Stored items

Content starts

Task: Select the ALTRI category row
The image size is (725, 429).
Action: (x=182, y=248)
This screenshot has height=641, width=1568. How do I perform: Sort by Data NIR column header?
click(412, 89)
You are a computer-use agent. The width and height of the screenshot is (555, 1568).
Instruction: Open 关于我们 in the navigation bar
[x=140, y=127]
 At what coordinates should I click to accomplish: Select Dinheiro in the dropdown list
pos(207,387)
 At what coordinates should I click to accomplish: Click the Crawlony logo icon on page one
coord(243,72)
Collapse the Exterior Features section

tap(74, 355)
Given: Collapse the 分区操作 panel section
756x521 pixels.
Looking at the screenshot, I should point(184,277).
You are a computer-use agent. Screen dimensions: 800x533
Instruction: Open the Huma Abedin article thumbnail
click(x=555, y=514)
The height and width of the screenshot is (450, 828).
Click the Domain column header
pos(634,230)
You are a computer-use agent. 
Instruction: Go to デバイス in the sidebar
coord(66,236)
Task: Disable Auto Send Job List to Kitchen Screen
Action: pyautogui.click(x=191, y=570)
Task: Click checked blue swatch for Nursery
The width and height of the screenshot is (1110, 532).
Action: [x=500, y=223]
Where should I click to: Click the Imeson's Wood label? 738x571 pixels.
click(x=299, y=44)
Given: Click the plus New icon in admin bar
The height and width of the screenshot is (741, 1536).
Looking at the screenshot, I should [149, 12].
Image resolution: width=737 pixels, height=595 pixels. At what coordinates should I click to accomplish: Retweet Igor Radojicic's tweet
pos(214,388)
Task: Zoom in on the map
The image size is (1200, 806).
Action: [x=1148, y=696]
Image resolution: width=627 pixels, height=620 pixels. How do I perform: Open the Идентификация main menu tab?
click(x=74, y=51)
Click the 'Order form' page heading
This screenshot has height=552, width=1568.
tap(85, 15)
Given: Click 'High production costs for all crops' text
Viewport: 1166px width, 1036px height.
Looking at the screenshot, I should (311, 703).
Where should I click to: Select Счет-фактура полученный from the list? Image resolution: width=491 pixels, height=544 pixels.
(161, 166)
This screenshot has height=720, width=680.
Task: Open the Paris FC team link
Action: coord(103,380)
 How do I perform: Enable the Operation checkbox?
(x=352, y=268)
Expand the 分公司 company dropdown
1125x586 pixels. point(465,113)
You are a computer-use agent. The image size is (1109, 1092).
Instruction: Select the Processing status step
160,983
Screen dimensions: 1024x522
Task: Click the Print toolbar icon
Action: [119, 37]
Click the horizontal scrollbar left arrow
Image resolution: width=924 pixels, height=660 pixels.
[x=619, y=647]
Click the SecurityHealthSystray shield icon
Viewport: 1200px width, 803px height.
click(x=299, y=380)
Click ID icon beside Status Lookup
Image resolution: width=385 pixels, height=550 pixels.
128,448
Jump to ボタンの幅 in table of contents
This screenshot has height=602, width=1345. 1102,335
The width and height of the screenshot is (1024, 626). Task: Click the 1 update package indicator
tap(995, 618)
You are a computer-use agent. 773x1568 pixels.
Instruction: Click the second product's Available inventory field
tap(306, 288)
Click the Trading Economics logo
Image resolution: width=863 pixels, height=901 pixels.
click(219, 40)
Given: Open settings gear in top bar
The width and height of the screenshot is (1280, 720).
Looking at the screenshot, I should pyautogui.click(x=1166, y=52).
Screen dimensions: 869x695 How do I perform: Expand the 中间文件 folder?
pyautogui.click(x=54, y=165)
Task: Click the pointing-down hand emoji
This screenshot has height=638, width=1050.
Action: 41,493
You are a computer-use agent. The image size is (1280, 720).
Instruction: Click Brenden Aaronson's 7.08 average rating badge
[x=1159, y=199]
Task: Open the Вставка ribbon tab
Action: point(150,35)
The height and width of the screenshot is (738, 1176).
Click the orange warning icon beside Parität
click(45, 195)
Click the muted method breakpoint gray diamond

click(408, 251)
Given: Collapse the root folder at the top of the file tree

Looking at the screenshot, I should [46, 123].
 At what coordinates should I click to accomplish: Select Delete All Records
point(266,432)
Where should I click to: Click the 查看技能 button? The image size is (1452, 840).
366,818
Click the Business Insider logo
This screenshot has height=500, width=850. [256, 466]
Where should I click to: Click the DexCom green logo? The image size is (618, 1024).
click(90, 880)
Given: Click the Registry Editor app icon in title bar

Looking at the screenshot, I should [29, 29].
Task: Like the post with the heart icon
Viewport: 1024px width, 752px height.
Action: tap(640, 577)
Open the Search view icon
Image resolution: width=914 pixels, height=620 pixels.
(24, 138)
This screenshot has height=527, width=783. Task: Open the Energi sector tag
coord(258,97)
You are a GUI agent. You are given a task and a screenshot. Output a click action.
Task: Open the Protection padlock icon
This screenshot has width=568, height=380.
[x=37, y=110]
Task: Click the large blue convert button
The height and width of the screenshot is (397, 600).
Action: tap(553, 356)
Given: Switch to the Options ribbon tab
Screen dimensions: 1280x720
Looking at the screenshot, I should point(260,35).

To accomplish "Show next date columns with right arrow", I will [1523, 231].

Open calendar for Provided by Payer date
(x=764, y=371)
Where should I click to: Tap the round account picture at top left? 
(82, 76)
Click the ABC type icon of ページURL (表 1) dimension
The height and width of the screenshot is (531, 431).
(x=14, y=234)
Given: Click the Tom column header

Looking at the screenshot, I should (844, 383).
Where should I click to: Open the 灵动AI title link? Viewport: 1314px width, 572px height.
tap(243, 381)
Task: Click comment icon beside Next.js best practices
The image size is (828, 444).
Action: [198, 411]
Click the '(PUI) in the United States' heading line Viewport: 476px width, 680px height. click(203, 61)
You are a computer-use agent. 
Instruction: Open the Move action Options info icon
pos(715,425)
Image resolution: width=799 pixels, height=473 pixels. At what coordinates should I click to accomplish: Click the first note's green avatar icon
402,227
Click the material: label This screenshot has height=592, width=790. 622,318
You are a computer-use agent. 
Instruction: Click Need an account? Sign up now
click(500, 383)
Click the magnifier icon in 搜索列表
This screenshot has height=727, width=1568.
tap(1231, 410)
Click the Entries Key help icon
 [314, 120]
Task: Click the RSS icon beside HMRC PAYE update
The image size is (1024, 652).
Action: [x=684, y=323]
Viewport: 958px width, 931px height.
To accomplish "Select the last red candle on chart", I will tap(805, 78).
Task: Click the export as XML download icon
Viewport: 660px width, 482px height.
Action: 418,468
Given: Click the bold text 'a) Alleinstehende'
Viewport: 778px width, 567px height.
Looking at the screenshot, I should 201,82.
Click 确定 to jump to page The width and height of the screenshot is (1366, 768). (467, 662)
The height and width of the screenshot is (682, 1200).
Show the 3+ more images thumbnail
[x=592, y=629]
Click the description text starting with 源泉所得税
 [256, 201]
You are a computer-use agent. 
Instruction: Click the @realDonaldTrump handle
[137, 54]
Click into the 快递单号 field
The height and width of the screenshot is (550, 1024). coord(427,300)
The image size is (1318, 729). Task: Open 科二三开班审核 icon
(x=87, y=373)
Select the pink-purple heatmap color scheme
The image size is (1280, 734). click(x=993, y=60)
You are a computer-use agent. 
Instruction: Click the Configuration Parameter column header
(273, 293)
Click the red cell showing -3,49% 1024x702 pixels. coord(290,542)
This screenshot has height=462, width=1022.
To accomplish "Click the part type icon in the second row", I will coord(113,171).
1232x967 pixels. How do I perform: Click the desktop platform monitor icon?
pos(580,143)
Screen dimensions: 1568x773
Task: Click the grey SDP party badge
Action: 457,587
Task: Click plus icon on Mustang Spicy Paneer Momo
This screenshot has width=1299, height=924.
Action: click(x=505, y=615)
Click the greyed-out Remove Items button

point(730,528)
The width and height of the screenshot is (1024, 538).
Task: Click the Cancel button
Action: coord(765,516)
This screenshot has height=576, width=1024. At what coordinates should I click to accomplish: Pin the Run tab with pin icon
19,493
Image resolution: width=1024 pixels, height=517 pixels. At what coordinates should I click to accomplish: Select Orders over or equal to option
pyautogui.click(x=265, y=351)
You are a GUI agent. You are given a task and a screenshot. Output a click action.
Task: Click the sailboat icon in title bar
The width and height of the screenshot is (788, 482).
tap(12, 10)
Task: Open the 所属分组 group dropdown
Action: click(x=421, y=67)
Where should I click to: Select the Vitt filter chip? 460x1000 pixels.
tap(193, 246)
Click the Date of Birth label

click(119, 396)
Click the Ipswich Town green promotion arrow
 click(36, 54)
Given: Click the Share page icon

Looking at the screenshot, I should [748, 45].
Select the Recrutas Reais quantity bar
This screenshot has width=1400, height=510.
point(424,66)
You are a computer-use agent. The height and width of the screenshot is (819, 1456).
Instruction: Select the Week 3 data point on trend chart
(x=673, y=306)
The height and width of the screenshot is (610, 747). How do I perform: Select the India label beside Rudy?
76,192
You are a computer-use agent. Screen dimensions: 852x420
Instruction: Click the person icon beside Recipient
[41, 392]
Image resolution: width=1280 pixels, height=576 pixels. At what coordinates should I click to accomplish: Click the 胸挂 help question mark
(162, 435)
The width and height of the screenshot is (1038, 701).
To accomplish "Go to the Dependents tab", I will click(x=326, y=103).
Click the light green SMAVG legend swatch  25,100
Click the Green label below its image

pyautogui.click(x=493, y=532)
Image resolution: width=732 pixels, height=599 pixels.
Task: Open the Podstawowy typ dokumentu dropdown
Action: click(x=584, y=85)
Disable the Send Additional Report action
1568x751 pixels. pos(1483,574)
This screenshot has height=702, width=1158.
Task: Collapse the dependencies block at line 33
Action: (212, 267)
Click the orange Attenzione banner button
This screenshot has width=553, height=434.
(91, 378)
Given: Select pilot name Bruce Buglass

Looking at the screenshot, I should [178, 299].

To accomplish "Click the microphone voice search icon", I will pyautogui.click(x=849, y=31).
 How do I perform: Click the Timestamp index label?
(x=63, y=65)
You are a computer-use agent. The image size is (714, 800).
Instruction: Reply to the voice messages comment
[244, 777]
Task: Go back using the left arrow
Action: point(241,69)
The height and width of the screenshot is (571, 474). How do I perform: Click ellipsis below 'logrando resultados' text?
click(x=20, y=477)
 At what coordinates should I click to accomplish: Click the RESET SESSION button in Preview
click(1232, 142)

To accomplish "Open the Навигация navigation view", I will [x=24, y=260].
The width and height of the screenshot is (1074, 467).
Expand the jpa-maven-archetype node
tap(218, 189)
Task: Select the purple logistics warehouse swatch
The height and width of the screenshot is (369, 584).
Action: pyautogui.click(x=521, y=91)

Content ends

### EXERCISE AIM
Print exactly the lines above from the one with "Jump to ボタンの幅 in table of contents" to the one with "You are a computer-use agent. 773x1568", including both.

### COMPLETED TASK
Jump to ボタンの幅 in table of contents
This screenshot has height=602, width=1345. 1102,335
The width and height of the screenshot is (1024, 626). Task: Click the 1 update package indicator
tap(995, 618)
You are a computer-use agent. 773x1568 pixels.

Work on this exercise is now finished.